The boy glances between us. The soot that coats his oval face is tear-streaked. All of the children looked starved, their faces gaunt. Several are sick. Coughs puncture the night. The boy leans toward the woman and whispers, “Mother? What’s happening? Who is he?”

She swiftly saws through her ropes and shifts to work on the boy’s. When he’s free, she gives him the knife and says, “Cut the ropes of the person next to you, then keep passing the knife down the line. No one is to make a sound or move until I say so.” She glares sternly. “Do you understand, my son?”

The boy swallows hard. “Mother, we can’t run! There are too many of them. They’ll slaughter us!”

She lifts her eyes to me, and for a long time our gazes hold. Of course she doesn’t trust me. How can she? But I am her only hope, and she knows it. I can see that truth clearly on her face. Perhaps, she is also praying that I still have a sense of loyalty to her people.

“What will you give to save these children?” I ask.

“Whatever I have to. Just tell me what to do, Cousin.”

She has just called in family obligations. As I rise to my feet, the world takes on a gauzy dreamlike appearance. The firelight blurs. Whatever I do in the next few moments will determine my fate forever.

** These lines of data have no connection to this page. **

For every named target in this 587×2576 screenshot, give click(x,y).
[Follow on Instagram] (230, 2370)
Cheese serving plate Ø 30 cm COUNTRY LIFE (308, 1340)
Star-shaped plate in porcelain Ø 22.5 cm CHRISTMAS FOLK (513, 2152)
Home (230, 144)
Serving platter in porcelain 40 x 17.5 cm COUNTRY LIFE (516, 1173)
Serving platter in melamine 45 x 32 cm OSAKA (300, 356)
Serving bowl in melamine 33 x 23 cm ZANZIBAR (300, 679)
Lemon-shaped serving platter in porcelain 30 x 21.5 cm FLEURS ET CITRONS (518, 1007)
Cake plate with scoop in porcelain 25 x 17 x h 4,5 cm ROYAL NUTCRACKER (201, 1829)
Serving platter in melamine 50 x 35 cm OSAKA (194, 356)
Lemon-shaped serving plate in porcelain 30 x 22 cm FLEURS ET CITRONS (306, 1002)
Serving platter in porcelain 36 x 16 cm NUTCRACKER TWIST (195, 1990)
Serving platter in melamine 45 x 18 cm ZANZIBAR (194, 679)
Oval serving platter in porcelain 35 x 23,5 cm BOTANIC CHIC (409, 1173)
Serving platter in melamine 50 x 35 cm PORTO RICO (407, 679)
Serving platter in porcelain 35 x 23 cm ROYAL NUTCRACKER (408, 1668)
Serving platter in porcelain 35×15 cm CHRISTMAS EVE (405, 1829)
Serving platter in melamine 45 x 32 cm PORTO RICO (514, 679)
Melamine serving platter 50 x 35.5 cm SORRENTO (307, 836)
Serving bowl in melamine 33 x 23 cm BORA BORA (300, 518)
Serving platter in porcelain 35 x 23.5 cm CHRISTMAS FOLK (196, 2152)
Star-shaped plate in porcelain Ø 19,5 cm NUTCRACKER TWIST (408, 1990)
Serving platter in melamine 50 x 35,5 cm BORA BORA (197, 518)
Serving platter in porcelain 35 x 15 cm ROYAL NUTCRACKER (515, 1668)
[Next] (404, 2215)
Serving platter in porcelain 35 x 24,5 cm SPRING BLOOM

I can no longer see her clearly. Her wrinkled face is nothing more than an indistinct splotch in the night. I have experienced this strange blindness and disorientation before, after being struck in the head by a war club. Is that what happened? At this very instant I’m lying on the ground, struggling to wake? “Someone must be sacrificed. Probably two of you. Decide now which of you is willing to die.”